WHAT TO WORK ON:
Return exactly, please, the lines from the one containing "You are a GUI" to the last line of the entries below, and nothing else, leaving pictures out.

DATA:
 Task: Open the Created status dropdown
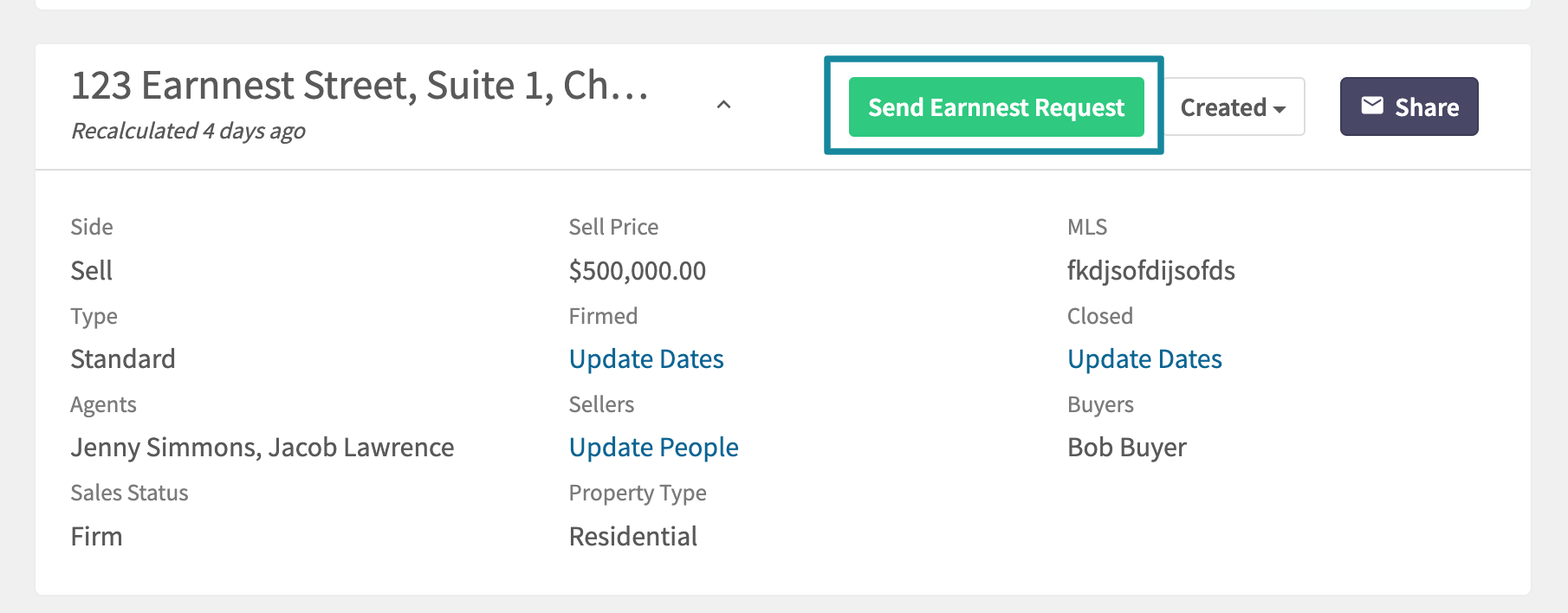(x=1234, y=107)
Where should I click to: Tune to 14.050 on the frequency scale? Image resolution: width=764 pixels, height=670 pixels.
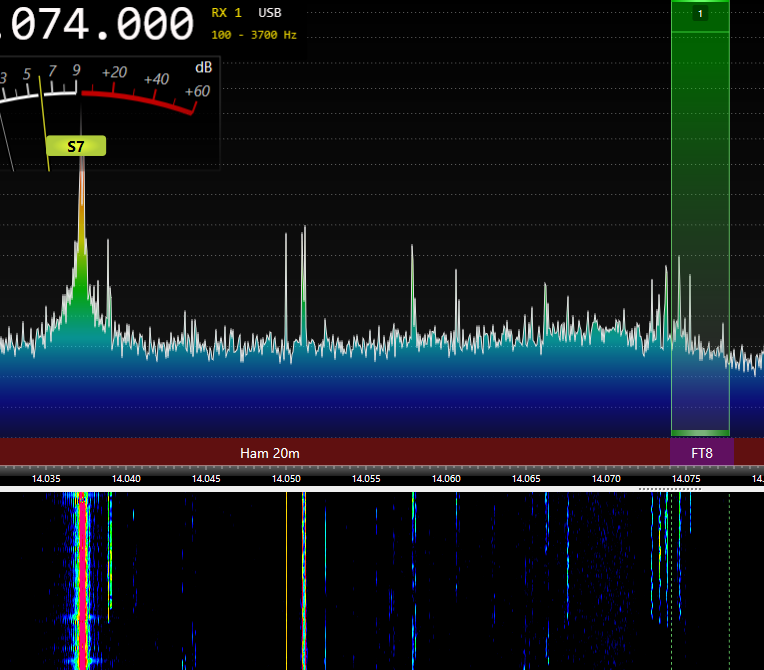[x=286, y=479]
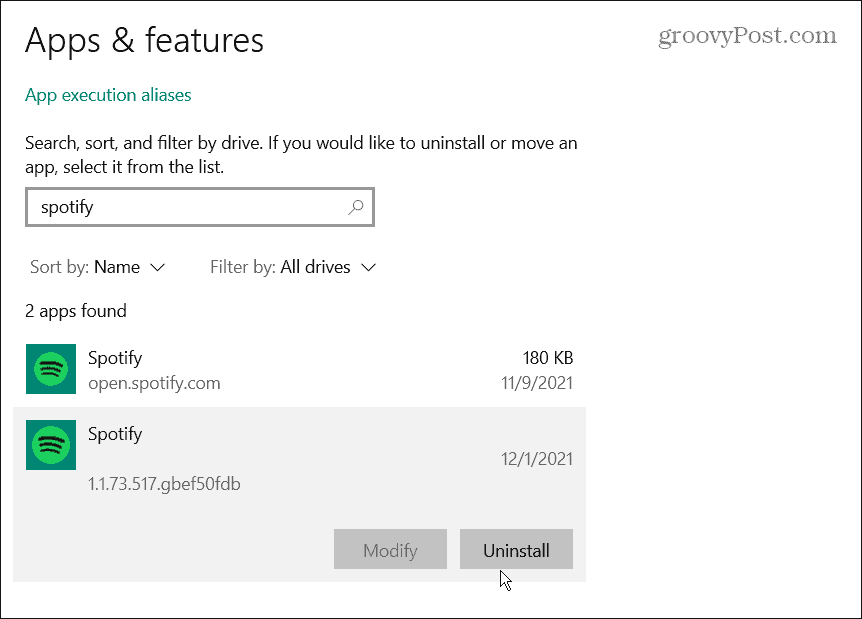
Task: Click the chevron next to All drives
Action: pyautogui.click(x=368, y=267)
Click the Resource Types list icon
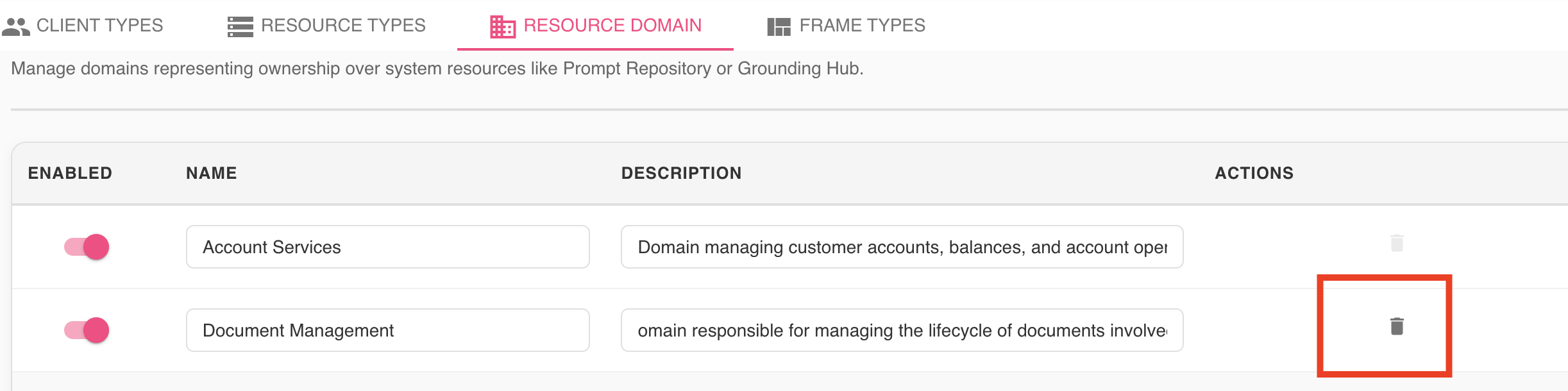 240,27
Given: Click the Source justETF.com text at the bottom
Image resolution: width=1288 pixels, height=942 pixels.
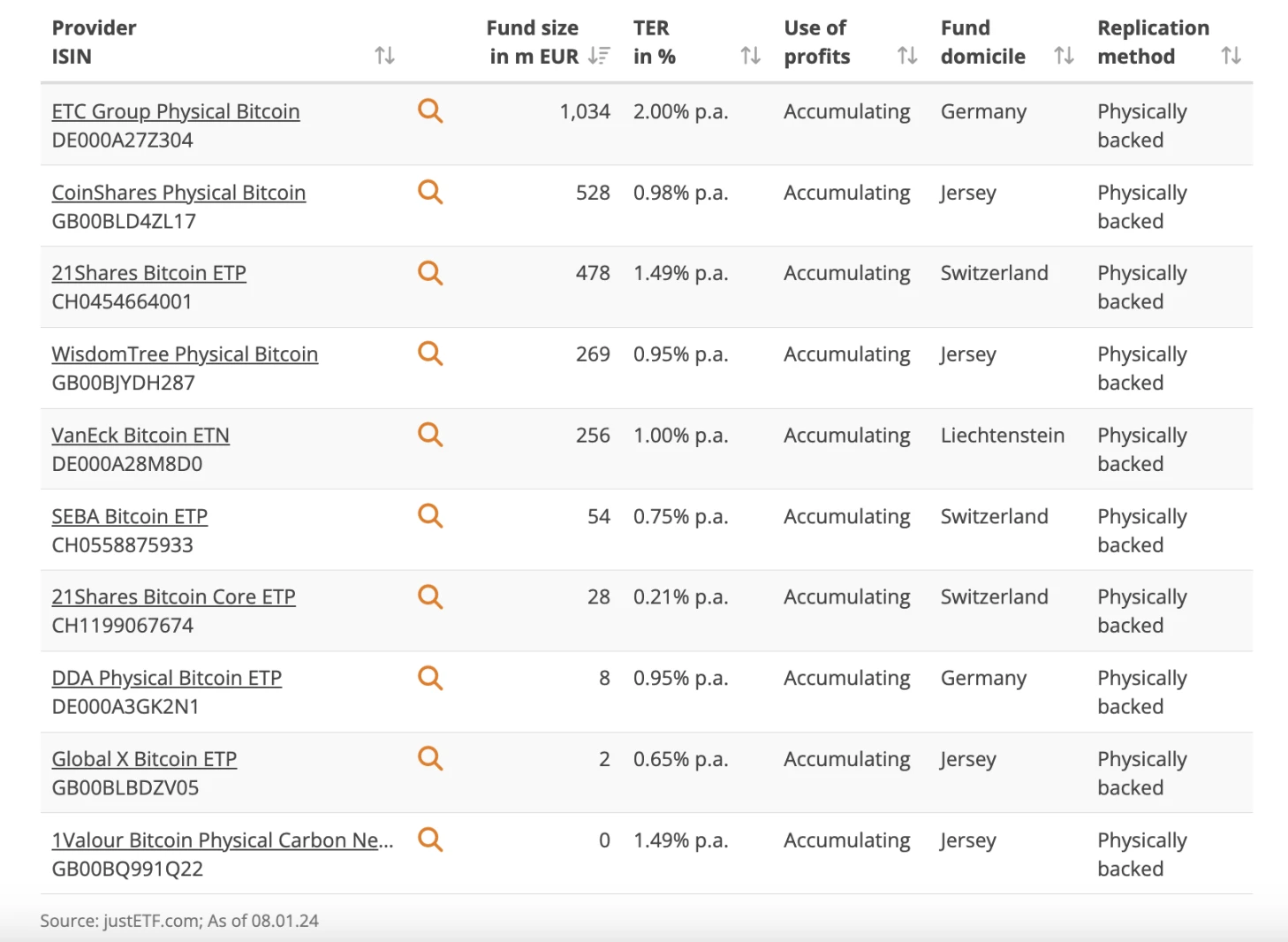Looking at the screenshot, I should tap(180, 920).
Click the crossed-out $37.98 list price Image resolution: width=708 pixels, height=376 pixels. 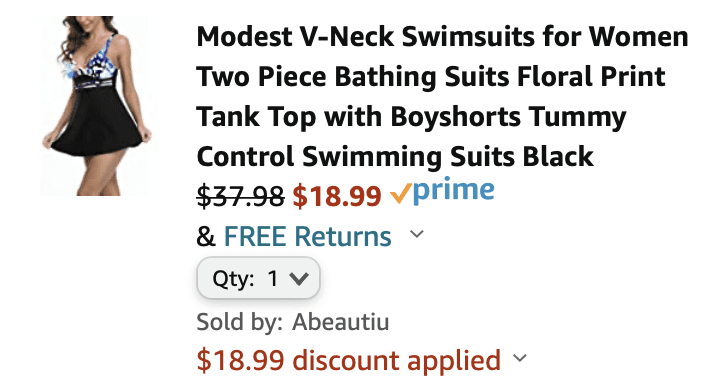click(x=240, y=196)
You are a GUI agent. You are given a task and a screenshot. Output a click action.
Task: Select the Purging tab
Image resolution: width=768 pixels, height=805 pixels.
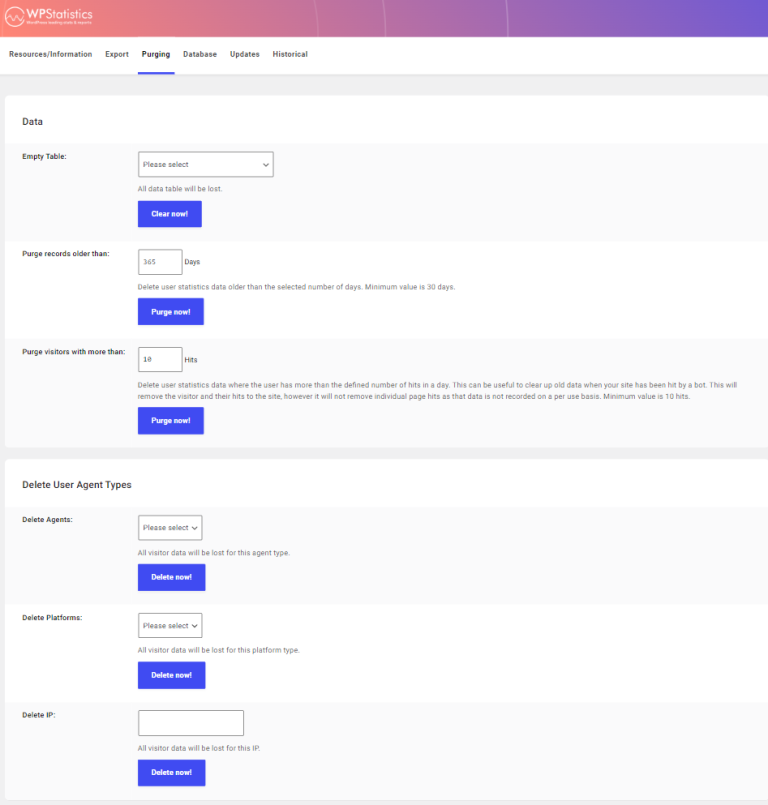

RESULT:
You are a GUI agent. You are given a task and a screenshot. Output a click action.
Task: Select the Purging tab
Image resolution: width=768 pixels, height=805 pixels.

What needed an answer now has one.